To create the chart below, we’ve created an oscillator that’s -1 when the BTC price is in the lower quantile and zero at the trend line in the chart above. While the 95th percentile confidence bands are wide, there is a distinct annual cycle, with a peak on 10 June and a low on 12 October each year (on average).

If we want to drill one level deeper, we can look at the monthly cycles, which tend to be at their lowest on the 11th day of the month and rise to a maximum by the end of the month. This monthly cycle is likely due to institutional fund rebalancing.

The Shakeout’s Over — The Setup’s Perfect.

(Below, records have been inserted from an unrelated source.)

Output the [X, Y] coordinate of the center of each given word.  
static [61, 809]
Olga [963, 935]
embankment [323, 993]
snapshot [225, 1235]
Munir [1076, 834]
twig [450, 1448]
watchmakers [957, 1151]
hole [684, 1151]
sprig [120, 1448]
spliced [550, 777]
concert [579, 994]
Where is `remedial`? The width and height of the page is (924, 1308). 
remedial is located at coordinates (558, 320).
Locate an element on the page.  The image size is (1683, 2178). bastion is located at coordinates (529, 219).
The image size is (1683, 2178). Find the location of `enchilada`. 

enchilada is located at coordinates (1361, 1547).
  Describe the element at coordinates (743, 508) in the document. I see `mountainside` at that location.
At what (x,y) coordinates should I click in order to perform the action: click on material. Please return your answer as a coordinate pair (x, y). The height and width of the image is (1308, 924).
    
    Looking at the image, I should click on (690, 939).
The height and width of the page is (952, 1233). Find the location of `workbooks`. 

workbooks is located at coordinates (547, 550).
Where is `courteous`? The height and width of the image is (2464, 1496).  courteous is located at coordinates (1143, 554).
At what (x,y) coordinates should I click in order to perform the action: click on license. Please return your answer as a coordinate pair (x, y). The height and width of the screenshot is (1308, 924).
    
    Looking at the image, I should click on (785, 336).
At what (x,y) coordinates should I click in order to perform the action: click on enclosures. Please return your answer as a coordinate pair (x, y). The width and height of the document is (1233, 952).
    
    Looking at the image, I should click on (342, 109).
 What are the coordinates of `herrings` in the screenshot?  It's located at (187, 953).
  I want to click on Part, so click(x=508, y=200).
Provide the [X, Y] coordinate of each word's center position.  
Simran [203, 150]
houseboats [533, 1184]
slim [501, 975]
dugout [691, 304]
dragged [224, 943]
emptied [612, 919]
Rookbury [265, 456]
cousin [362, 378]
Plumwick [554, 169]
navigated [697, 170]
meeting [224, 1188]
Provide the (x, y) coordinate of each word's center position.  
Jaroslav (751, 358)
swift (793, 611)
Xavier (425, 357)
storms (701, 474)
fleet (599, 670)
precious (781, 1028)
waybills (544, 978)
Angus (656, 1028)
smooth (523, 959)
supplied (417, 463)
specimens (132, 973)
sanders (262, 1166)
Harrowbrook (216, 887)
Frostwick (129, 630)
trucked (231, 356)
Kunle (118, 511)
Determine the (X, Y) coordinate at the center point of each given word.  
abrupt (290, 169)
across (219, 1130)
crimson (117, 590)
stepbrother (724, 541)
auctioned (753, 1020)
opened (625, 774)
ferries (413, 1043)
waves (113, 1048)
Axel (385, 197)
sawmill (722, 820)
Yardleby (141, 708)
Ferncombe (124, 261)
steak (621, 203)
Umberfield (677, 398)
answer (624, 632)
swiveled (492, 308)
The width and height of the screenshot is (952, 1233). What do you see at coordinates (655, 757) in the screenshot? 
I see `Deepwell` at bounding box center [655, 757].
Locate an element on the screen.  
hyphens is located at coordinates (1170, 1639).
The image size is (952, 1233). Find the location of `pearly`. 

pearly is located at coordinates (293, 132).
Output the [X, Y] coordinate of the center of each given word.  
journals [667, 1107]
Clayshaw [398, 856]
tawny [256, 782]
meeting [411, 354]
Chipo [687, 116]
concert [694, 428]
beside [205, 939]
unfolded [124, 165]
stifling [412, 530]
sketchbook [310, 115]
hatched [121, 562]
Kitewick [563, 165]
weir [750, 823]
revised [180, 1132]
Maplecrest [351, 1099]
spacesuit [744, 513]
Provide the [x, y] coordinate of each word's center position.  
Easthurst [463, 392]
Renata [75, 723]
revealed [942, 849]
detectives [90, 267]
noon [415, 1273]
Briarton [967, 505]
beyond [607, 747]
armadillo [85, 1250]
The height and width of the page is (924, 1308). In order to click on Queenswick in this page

While there are no guarantees and there is no way to predict bitcoin perfectly, several factors are lining up that give us hope for a positive end to the year:
· A massive amount of long leverage has been cleared, with a lot of juicy short liquidity for market makers now sitting above the all-time high,
· The market is not excessively overbought; instead, it’s sitting just above the power law trend line,
· Bitcoin is currently lagging relative to gold, hash rate and the S&P, and
· The annual and monthly cycle lows are now behind us.
After months of shakeouts and sideways pain, Bitcoin looks clean, coiled, and ready. The leverage is cleared, cycles are aligning, and the long-term trend is up and to the right.